Note: This was written during a particularly unpleasant stay at a Studio 6 motel in Toronto, Ontario in 2009. It’s a simple rant, until you think of it from a business strategy point of view, and also consider that how one positions one’s business in the marketplace is important. It’s important because you can set up a business that attracts clientele that is “high cost” and low value, that can make it increasingly difficult to grow the business, or meet customer needs.

I’m sitting in a Studio 6 motel room, with almost know sleep after dealing with a group of young people partying across the hall, and IN THE HALL 2 feet from my room. I’ve had a similar problem in another stay at the chain. Calls to the front desk at 1am and 3am were not all that successful as it was apparent that the person really couldn’t do much to address the problem. The police have more serious things to tend to on a Saturday night.

So what does this have to do with small business?

Why did this happen? Why did I run in to this twice. And as a sidelight, I was told the police were called on another matter in addition to this?

I think I know. Studio 6 is a very low cost outfit (it’s the same folks as Motel 6). Pretty much the only reason one would stay here is that it’s cheap, clean, and you can sleep here. But there’s a catch. By having a rate about 50% lower than an average motel room, who does it attract?

I’m thinking back to my youth, and we probably would have killed for a place to party for a whole night for $60. Have 30 people kick in 2 bucks and you have a night of fun, drinking, and all that jazz. No parents, no supervision. Get someone who is old enough to do the check in and you can run underage drinkers in and out all night.

So, the point is that while offering lodgings to families and business people are really low rates, they also attract the very people who will chase away those very people.

While the staff obviously tried their best, it took at least five hours (between 11pm and 4 am) to get anything resolved. A good example of how a lack of forethought about customers can interfere with a business.

Data block:
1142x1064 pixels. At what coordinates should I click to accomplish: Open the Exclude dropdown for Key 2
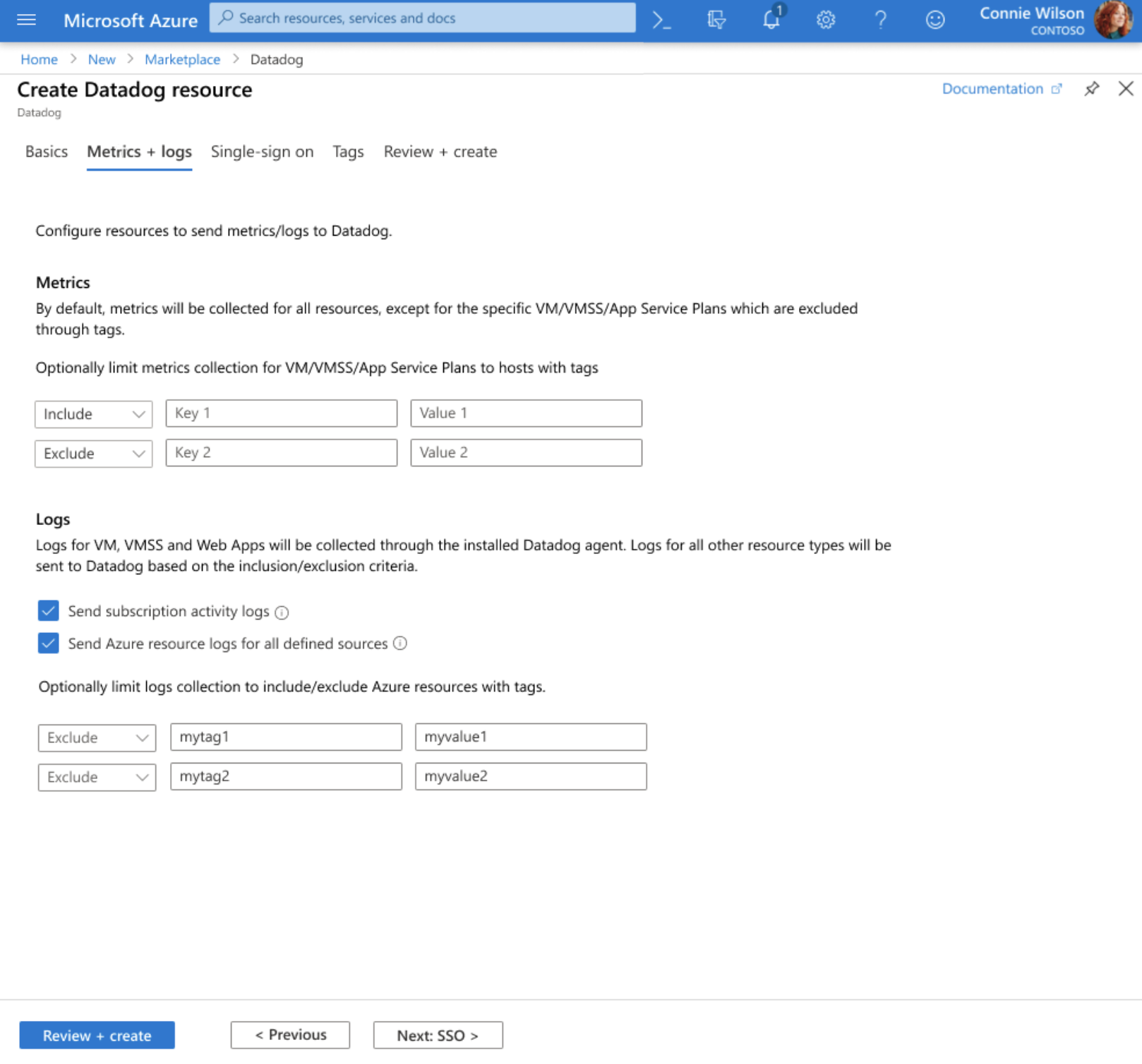click(x=93, y=453)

Task set:
**a.** Translate this sentence from the motel passage into Spanish: "Pretty much the only reason one would stay here is that it's cheap, clean, and you can sleep here."
**b.** Name every clock time that appears in the motel passage.
**c.** According to the motel passage, how much lower is the Studio 6 rate than the rate of an average motel room?
Rely only on the motel passage, not the listing, for what comes next.

Answer set:
**a.** Prácticamente la única razón por la que uno se quedaría aquí es que es barato, limpio y se puede dormir aquí.

**b.** 1am, 3am, 11pm, 4 am

**c.** About 50% lower.